On the Gaza-Israel border, Israeli snipers killed 64 people on 14 May. That brings the total killed by snipers over weeks of protests, from which groups mostly of young men sally forth to throw stones and improvised firebombs, to over 110. Thousands have been injured.
The protests were backed by Hamas, the Islamic clerical-fascist group which rules in Gaza, on the slogan of “right of return”, which Hamas leader Ismail Haniyeh explicated as allowing the Israeli Jews to retain “not an inch” of the land of Palestine, and Hamas claimed 50 of the 64 dead on 14 May as its members.
But the protests came nowhere near even a serious breach of the border. Just one Israeli soldier was slightly hurt over the whole period.
The response by Israel’s right-wing Netanyahu government was brutal and murderously disproportionate.
The Egyptian government, which like Israel keeps Gaza under a blockade, has announced that it will open the crossing from Gaza to Egypt until 14 June, the longest it has been open for many years.

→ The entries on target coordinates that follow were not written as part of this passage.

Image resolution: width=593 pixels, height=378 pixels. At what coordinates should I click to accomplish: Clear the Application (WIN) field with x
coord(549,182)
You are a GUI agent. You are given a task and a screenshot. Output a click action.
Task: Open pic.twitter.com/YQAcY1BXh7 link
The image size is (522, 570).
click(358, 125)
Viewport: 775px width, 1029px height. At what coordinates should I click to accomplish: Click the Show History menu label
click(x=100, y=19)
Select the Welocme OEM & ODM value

Hamas could wind down its action now and let it be understood, perhaps even with some justice, that Egypt’s shift is a result of the protests. It has said that it will stage another big protest on 5 June, the anniversary of the Israeli-Arab Six Day War of 1967, but it has held back from tactics such as firing rockets into Israel.
The Israeli press has reported that Hamas has made behind-the-scenes proposals to the Israeli government that it will operate a de facto truce in return for economic concessions from Israel. That may be true.

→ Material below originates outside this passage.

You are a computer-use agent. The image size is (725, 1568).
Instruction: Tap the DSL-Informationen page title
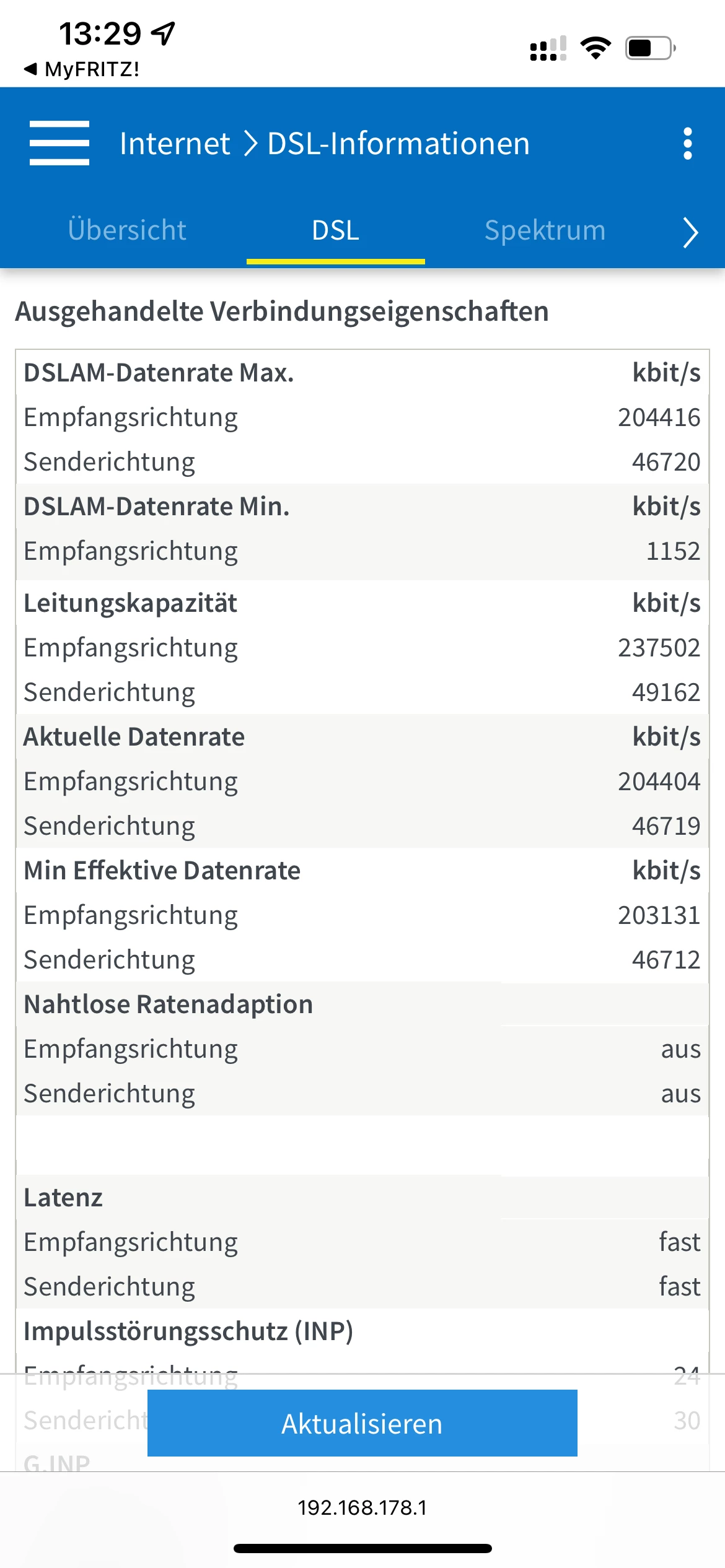pyautogui.click(x=398, y=144)
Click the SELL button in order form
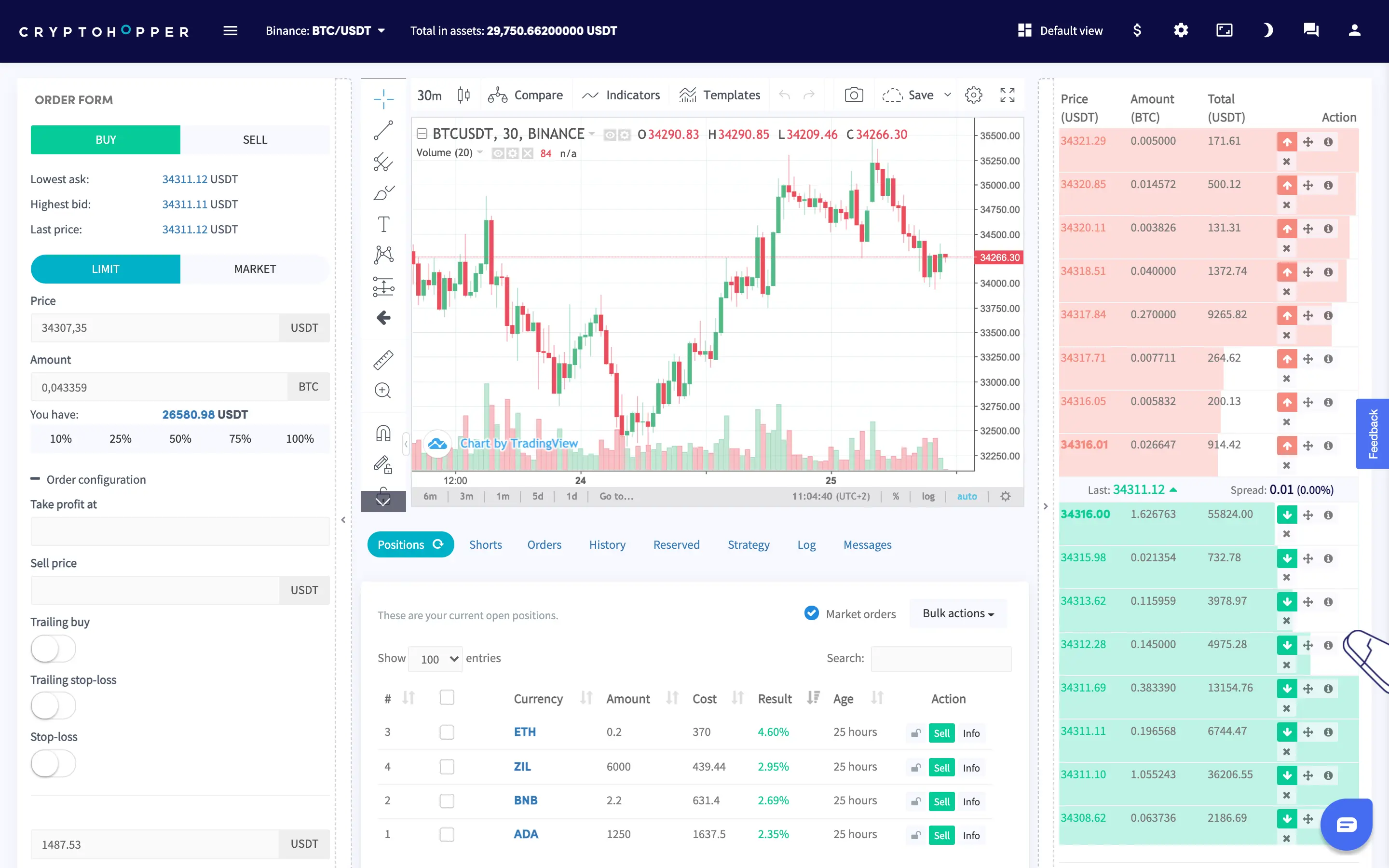The width and height of the screenshot is (1389, 868). click(x=254, y=139)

The Palestinian Authority in the West Bank called a general strike on Tuesday 15 May to protest against the killings in Gaza, but such a general strike has no impact on the Israeli economy, and street protests were relatively small.
There have been protests inside Israel, notably in Haifa. Nineteen protesters, mostly Israel Arabs, were arrested by Israeli police on 18 May, and one had his knee broken by the cops. A magistrate ordered them released on 21 May.
The Israeli government has been able to rally nationalist opinion by its actions on the Gaza border and its bombing of Iranian bases in Syria, and probably enough so for its immediate political needs. Since March Netanyahu’s Likud party has increased its opinion poll rating from 30% or less to 35 to 40%.
Turkey’s president Erdogan convened an emergency summit of the Organisation of Islamic Cooperation, a consortium of 57 states with sizeable Muslim populations (though not necessarily majorities), in Istanbul on 18 May.
Its long final statement, though angry in tone, proposed in terms of definite action only diplomatic and economic pressure on countries not to follow the USA in moving their embassies to Jerusalem. Guatemala and Paraguay have already done so in the last week.
The OIC also declared “unwavering commitment to the two-state solution, which is the only acceptable international solution in the context of self-determination” (bit.ly/oic-18).
My article in Solidarity 469 was wrong in its guess about the outcome of Iraq’s elections on 12 May. The alliance which did best in the poll was the one headed by Moqtada al-Sadr, who is Shia-Islamist but less closely tied to Iran. The probably lengthy horse-trading to get the next governing coalition in Baghdad is still not immediately likely to be of regional-strategic import.
Iran, though its ruling circles often shout about “death to Israel”, signed the OIC two-states statement. For now, Iran wants to explore the possibilities of continuing the 2005 nuclear deal with the EU and other powers despite the USA’s withdrawal. Probably in the short term it will not deploy its allies Hamas or (more plausibly) Hezbollah to start a war against Israel.
The EU has updated old legislation designed to safeguard European-based companies breaking the USA’s blockade on Cuba in order to keep those possibilities alive, though sober bourgeois commentators mostly reckon that prospects are poor.
All this makes for a lull, but a lull in a situation defined by chronic great-power jostling and the weakness, for now, of grass-roots forces committed to fighting for a democratic settlement in the region.